Passage provided
Like if you make something up, It's probably pretty busted. Just for the record, Like question it a little bit. You might have just come up with a pyramid scheme, You know, And involved Jesus. Like I don't know. But Jesus came up with this idea.

And here's, He says it a lot. I'm going to run through quickly. Just places where Jesus mentions this. Earlier in this chapter, In chapter 6, He teaches on giving. He says to do it secretly, So you'll receive a reward from God. He says the same thing about prayer and fasting.

Do it secretly. You'll receive a reward. Luke 12, He says, Sell your possessions, Give to the poor, Buy money bags in eternity, Where treasure does not fail. Luke 6, He says that persecution gains us reward, And that we should celebrate when we're persecuted. That we should actually be excited When someone attacks us because of Christianity. That it gains us, He says you'll have great reward in heaven.

Your reward is great in heaven. It'd be like if I told you I'd give you a million dollars If you let me punch you in the face. When I punch you in the face, You're going to start laughing. That's going to be the most fun. You've ever had being punched in the face. Because you just got a million dollars.

Like you excited. That's what he says. Somebody starts punishing you because you're a Christian. You should be like, This is great. I'm just racking up treasures in heaven. This is amazing.

That's what he says. He says you'll be excited. Luke 6, Love and lend, And your reward will be great in heaven. Matthew 19, Luke 18, He tells a rich man to sell everything And to give it to the poor And that he'll have treasure in heaven. Several of Jesus' parables Have to do with settling accounts And being rewarded With how you handled what he had, How the people handled what the king gave them. Matthew 9 and 10 Says this in both of them.

He says, Even a cup of cold water Given to someone because they're my follower Will not lose its reward. He's keeping track Of cups of cold water. So we all need to set up a free lemonade stand. And just be like, Ka-ching! Like that's what he's saying. Like you will receive reward for this.

Given data
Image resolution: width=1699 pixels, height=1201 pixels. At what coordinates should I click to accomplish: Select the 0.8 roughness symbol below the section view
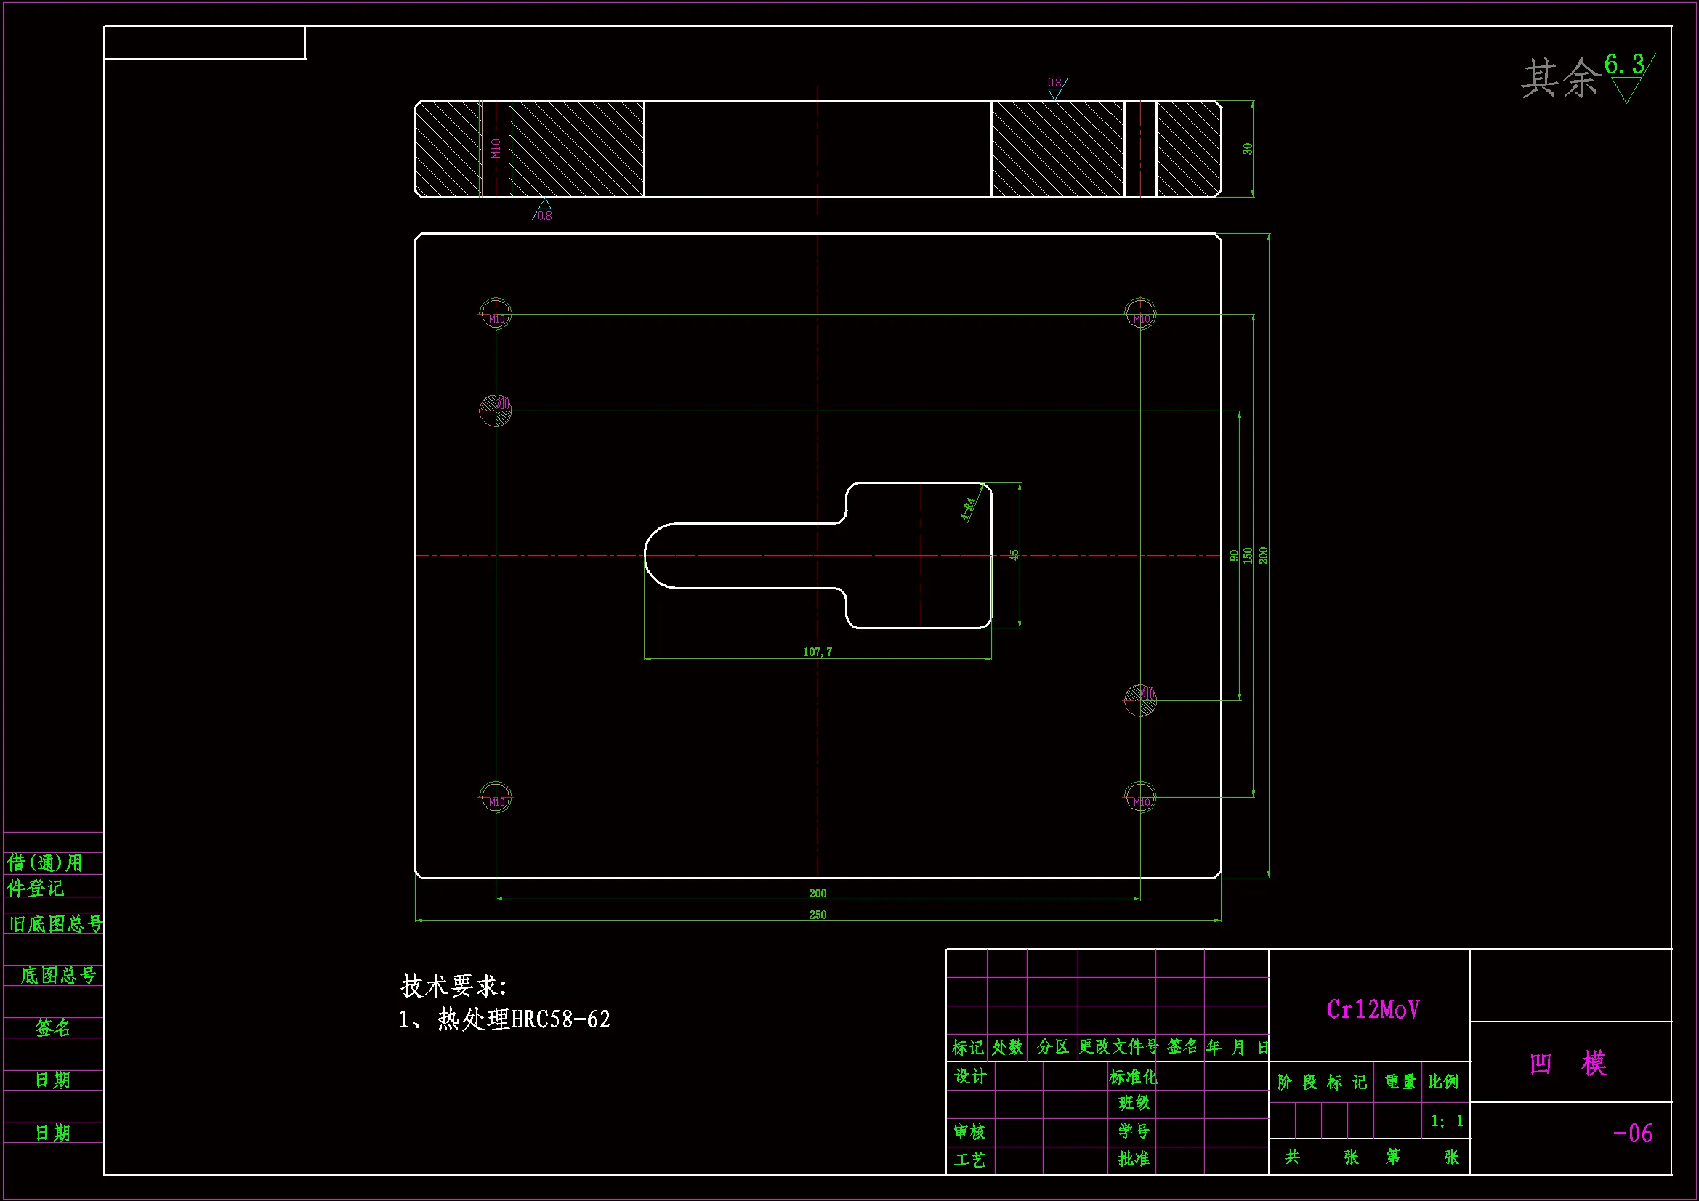(544, 210)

Short task
Reproduce the sermon passage on rewards in heaven above in full, word for word.

Correct response
Like if you make something up, It's probably pretty busted. Just for the record, Like question it a little bit. You might have just come up with a pyramid scheme, You know, And involved Jesus. Like I don't know. But Jesus came up with this idea.

And here's, He says it a lot. I'm going to run through quickly. Just places where Jesus mentions this. Earlier in this chapter, In chapter 6, He teaches on giving. He says to do it secretly, So you'll receive a reward from God. He says the same thing about prayer and fasting.

Do it secretly. You'll receive a reward. Luke 12, He says, Sell your possessions, Give to the poor, Buy money bags in eternity, Where treasure does not fail. Luke 6, He says that persecution gains us reward, And that we should celebrate when we're persecuted. That we should actually be excited When someone attacks us because of Christianity. That it gains us, He says you'll have great reward in heaven.

Your reward is great in heaven. It'd be like if I told you I'd give you a million dollars If you let me punch you in the face. When I punch you in the face, You're going to start laughing. That's going to be the most fun. You've ever had being punched in the face. Because you just got a million dollars.

Like you excited. That's what he says. Somebody starts punishing you because you're a Christian. You should be like, This is great. I'm just racking up treasures in heaven. This is amazing.

That's what he says. He says you'll be excited. Luke 6, Love and lend, And your reward will be great in heaven. Matthew 19, Luke 18, He tells a rich man to sell everything And to give it to the poor And that he'll have treasure in heaven. Several of Jesus' parables Have to do with settling accounts And being rewarded With how you handled what he had, How the people handled what the king gave them. Matthew 9 and 10 Says this in both of them.

He says, Even a cup of cold water Given to someone because they're my follower Will not lose its reward. He's keeping track Of cups of cold water. So we all need to set up a free lemonade stand. And just be like, Ka-ching! Like that's what he's saying. Like you will receive reward for this.